#### Input for this task

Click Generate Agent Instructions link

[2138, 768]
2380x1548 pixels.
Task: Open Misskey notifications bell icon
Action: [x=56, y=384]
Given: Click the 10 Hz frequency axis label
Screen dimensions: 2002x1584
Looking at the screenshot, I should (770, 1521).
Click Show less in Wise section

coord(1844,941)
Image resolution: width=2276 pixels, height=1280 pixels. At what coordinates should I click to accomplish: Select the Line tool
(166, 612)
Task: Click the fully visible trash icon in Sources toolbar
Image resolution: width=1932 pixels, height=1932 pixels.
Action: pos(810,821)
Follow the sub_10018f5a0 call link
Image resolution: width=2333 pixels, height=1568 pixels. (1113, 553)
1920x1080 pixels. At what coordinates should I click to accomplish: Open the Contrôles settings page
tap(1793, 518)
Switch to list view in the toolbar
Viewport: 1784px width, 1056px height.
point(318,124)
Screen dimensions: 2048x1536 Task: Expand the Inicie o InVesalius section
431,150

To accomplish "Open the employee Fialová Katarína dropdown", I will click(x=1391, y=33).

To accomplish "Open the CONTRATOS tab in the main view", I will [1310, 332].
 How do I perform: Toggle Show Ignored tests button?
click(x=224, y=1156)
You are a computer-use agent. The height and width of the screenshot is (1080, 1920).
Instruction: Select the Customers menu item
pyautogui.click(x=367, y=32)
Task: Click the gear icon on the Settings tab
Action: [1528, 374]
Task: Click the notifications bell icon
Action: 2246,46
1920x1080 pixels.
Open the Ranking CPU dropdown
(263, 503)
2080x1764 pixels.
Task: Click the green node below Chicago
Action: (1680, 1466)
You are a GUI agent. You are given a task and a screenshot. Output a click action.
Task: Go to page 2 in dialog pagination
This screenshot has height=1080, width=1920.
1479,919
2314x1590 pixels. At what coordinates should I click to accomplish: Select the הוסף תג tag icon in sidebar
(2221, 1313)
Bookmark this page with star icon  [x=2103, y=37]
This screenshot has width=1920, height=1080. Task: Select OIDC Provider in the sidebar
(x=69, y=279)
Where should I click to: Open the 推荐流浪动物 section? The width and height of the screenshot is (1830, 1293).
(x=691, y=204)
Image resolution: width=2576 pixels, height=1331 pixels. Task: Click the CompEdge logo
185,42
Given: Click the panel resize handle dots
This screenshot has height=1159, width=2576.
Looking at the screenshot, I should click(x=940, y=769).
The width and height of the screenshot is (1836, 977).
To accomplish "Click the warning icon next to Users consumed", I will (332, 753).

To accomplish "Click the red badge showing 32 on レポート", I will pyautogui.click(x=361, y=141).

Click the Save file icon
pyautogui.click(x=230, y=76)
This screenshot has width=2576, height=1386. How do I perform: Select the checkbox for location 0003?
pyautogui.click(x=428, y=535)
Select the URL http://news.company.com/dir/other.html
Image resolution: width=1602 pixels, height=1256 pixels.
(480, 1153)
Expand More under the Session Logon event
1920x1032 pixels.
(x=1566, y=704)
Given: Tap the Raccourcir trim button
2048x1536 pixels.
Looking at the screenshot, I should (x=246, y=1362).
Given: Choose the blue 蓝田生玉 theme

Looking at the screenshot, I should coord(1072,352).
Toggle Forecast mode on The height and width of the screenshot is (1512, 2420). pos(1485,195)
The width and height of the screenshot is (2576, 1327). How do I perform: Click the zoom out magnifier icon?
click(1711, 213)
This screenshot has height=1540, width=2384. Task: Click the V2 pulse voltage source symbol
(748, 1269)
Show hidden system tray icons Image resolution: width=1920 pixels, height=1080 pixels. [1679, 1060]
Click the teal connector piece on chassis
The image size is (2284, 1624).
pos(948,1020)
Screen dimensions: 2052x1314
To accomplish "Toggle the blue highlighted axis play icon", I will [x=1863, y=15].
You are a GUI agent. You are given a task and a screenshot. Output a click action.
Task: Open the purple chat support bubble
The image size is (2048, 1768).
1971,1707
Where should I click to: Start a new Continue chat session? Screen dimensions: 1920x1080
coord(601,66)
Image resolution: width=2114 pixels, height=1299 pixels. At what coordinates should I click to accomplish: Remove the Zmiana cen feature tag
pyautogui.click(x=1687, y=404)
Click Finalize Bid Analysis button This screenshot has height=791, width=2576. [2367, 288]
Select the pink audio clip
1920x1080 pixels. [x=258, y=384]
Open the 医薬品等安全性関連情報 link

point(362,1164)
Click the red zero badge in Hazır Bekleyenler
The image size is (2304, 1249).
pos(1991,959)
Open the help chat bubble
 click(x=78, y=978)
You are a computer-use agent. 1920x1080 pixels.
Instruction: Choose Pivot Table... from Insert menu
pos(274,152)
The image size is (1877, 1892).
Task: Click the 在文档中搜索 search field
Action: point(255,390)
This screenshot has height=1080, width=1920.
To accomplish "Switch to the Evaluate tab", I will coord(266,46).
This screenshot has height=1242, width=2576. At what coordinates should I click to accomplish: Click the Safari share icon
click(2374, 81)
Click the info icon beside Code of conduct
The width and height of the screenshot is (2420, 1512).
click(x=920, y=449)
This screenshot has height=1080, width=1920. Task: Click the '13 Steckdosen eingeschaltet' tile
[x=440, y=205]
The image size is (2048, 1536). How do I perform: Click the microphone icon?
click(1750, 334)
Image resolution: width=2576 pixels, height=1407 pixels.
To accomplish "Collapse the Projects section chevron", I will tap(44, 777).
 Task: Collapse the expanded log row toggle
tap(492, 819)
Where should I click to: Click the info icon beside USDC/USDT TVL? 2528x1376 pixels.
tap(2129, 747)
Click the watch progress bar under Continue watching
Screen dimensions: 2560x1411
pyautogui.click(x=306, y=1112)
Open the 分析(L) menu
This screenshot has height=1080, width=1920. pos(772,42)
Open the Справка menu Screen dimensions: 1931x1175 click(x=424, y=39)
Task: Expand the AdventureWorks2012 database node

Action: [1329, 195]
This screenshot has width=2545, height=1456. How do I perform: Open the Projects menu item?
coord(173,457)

########

=== Work to complete ===
Copy every line of the records above that contains "computer".

=== Response ===
You are a computer-use agent. The height and width of the screenshot is (1080, 1920).
You are a computer-use agent. 1920x1080 pixels.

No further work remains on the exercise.